Coding With Fun
Home Docker Django Node.js Articles Python pip guide FAQ Policy

6 scenarios where the URL goes heavy! (With detailed code)


May 31, 2021 Article blog


Table of contents


This article is from the public number: Java Chinese community, author: Lei brother

URLs are often encountered in our daily work and interviews, such as these:

 6 scenarios where the URL goes heavy! (With detailed code)1

As can be seen, including Ali, NetEase Cloud, Youku, job help and other well-known Internet companies have appeared similar interview questions, and the URL to re-compare similar, such as IP black/white list judgment is also often in our work, so we come to this article "one disk" URL to heavy issues.

URL to re-think

Without considering the business scenario and the amount of data, we can use the following scenarios to implement duplicate judgment of the URL:

  1. Use Java's Set collection to determine whether the URL is duplicate based on the results when added (adding successfully means that the URL is not duplicate);
  2. Use the Set collection in Redis to determine if the URL is duplicate based on the results when added;
  3. Store the URLs in the database and then use SQL statements to determine if there are duplicate URLs;
  4. Set a column of URLs in the database to a unique index to determine whether the URL is duplicate based on the results when added;
  5. Use Guava's Blom filter to achieve URL weighting;
  6. Use Redis' Blom filter to achieve URL weighting.

The implementation of the above scenarios is as follows.

Url to re-implement the scenario

1. Use Java's Set collection to weigh

Set collections are inherently non-repeatable and can only be used to store elements with different values, which can fail if added with the same values, so we can determine whether the URL is duplicate by adding the results of Set collection, as follows:

public class URLRepeat {
    // 待去重 URL
    public static final String[] URLS = {
            "www.apigo.cn",
            "www.baidu.com",
            "www.apigo.cn"
    };
    public static void main(String[] args) {
        Set<String> set = new HashSet();
        for (int i = 0; i < URLS.length; i++) {
            String url = URLS[i];
            boolean result = set.add(url);
            if (!result) {
                // 重复的 URL
                System.out.println("URL 已存在了:" + url);
            }
        }
    }
}

The result of the program's execution is:

The URL already exists: www.apigo.cn

As you can see from the above results, you can use Set collections to implement the weight-weighting function of the URL.

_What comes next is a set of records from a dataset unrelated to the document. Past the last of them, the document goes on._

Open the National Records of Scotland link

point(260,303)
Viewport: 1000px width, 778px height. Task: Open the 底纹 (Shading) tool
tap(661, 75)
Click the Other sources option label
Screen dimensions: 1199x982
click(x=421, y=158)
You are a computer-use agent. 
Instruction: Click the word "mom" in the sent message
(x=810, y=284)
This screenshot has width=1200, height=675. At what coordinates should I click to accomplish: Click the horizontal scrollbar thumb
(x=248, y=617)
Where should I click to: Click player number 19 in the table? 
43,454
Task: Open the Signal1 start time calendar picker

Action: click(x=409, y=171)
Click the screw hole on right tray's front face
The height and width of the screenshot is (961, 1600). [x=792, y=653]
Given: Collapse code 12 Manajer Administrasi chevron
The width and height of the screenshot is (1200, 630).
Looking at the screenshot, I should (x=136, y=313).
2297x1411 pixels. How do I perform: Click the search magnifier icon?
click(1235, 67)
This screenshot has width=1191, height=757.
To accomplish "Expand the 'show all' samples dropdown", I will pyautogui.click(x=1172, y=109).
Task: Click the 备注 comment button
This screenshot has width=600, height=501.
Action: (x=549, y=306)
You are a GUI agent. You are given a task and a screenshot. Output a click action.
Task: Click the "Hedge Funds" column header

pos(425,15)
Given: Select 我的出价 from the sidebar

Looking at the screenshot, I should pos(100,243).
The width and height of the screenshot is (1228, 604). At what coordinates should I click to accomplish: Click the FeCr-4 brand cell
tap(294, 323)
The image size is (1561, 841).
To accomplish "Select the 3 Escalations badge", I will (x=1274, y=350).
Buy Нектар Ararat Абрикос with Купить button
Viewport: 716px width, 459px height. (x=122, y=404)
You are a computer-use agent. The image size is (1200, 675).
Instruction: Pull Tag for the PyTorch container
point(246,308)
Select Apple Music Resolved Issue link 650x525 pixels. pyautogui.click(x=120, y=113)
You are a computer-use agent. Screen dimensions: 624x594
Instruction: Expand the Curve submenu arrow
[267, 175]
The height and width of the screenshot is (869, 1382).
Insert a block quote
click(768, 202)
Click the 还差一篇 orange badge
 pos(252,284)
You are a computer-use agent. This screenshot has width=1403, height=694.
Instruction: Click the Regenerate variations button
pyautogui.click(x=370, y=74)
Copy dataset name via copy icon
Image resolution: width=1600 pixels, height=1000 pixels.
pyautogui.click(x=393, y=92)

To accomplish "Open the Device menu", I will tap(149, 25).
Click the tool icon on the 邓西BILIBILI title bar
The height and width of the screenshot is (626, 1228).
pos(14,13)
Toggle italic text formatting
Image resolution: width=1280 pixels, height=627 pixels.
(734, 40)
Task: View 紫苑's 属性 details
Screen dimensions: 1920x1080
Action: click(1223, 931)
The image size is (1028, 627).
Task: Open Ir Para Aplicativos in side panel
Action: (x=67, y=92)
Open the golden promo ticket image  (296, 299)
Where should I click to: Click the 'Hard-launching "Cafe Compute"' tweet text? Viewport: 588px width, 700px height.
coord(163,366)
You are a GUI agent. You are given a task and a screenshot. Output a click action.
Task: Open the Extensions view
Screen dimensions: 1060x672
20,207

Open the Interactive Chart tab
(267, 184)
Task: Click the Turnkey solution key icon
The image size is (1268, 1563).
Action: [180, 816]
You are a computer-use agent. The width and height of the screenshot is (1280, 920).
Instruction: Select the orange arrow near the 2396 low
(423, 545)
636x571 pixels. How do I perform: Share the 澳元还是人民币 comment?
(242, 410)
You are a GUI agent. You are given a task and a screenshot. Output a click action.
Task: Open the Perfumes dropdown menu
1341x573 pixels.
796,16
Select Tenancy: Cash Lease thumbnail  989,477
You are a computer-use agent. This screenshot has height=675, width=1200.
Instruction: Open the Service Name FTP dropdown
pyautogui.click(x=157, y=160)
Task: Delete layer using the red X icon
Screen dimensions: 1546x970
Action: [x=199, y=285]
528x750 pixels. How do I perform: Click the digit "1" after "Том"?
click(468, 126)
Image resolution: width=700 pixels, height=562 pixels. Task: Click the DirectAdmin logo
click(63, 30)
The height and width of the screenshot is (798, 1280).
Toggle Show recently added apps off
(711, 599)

2. Redis Set Collection Goes Heavy

The implementation idea of using Redis's Set collection is consistent with the Set collection idea in Java, both of which take advantage of Set non-repeatability, and let's first use Redis' client redis-cli to implement an example of URL weighting:

 6 scenarios where the URL goes heavy! (With detailed code)2

As you can see from the above results, when the addition is successful, the URL is not duplicated, but when the addition fails (resulting in 0) it indicates that the URL already exists.

Let's implement Redis's Set de-re-emphasis in a code-like way, and the code is as follows:

// 待去重 URL
public static final String[] URLS = {
    "www.apigo.cn",
    "www.baidu.com",
    "www.apigo.cn"
};


@Autowired
RedisTemplate redisTemplate;


@RequestMapping("/url")
public void urlRepeat() {
    for (int i = 0; i < URLS.length; i++) {
        String url = URLS[i];
        Long result = redisTemplate.opsForSet().add("urlrepeat", url);
        if (result == 0) {
            // 重复的 URL
            System.out.println("URL 已存在了:" + url);
        }
    }
}

The results of the above procedures are:

The URL already exists: www.apigo.cn

In the above code, we used RedisTemplate in Spring Data to implement the RedisTemplate object in the Spring Boot project we need to first introduce spring-boot-starter-data-redis framework, the configuration information is as follows:

<!-- 添加操作 RedisTemplate 引用 -->
<dependency>
    <groupId>org.springframework.boot</groupId>
    <artifactId>spring-boot-starter-data-redis</artifactId>
</dependency>

You then need to configure Redis' connection information in the project again, as follows in application.properties

spring.redis.host=127.0.0.1
spring.redis.port=6379
#spring.redis.password=123456 # Redis 服务器密码,有密码的话需要配置此项

After these two steps, we can normally use RedisTemplate object to manipulate Redis in Spring Boot's projects.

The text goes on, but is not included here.